▸ WORK REQUIRED
Copy whichever lines of the data hold the word "GRIS".

▸ DATA TO EXAMINE

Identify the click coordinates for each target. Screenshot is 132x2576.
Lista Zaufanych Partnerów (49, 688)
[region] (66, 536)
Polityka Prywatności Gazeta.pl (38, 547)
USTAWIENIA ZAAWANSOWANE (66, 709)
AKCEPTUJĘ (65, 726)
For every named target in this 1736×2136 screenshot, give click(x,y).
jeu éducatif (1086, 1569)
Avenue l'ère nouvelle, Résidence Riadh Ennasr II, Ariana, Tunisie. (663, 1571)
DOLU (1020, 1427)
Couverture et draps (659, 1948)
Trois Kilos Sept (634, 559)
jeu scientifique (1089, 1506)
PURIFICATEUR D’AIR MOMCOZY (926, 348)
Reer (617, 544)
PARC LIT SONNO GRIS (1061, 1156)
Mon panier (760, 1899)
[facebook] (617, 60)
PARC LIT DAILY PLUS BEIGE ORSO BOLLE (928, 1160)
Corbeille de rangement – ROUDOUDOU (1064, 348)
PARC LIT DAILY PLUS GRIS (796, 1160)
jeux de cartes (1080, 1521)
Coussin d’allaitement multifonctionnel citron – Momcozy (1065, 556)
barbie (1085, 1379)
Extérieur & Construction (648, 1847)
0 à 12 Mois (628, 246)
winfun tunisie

▸ REPLY TO THE TASK
PARC LIT SONNO GRIS (1061, 1156)
PARC LIT DAILY PLUS GRIS (796, 1160)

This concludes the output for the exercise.